Brent Rudmann, a NOAA at Nauticus educator who is overseeing the broadcast at the Norfolk attraction, said the mosaic involves " taking a lot of pictures, then putting them together like a puzzle, so that they have one big, really high-quality photograph of the wreck."

But the expedition had other research to carry out, too - checking the condition of the wreckage and the marine life surrounding it.

"There have been concerns over the past four years that it's not as stable as it used to be," Rudmann said.

He said the iron and wood are slowly degrading.

The warship's revolving turret was brought to the surface in 2002 and is being preserved at the Mariner's Museum in Newport News.

The audience watched live feeds as the remotely operated vehicles - the same craft used to explore the Titanic's wreckage - did the work.

Viewers of the broadcast heard taped and live interviews with technicians, scientists and crew members, then listened to questions sent via e-mail.

Paul Clancy, a former reporter for The Virginian-Pilot and author of "Ironclad," had a different perspective.

He has been underwater to see the wreck before.

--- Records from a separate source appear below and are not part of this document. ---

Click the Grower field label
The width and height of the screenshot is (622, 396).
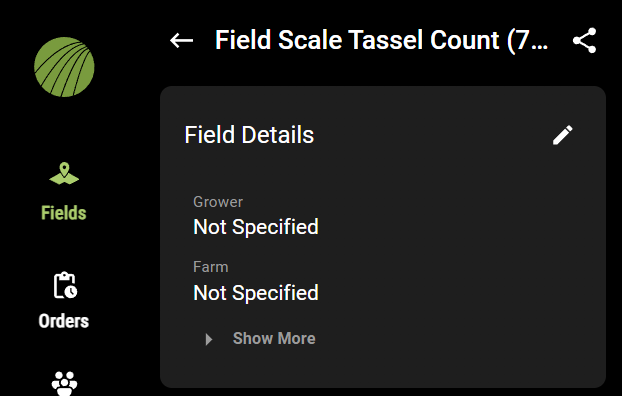218,202
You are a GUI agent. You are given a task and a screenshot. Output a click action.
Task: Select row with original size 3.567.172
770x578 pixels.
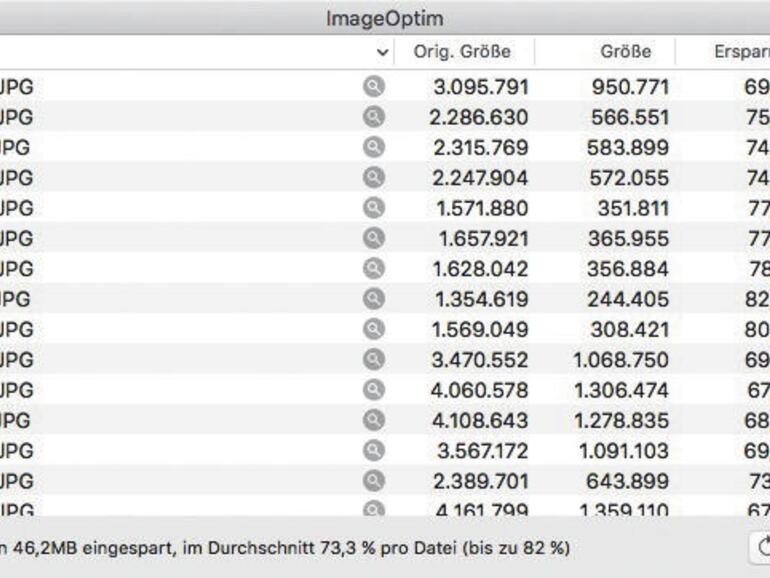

"With the live footage of these guys down there, it was like doing it all over again," he said.

Clayton Hogge, 12, came with a Middlesex Family YMCA camp.

He loves shipwrecks and said it was "awesome when they went right through the hole of the captain's quarters."

But his favorite shipwreck still is the Titanic.

"I've researched it for a long, long time - since second grade," the fifth-grader said.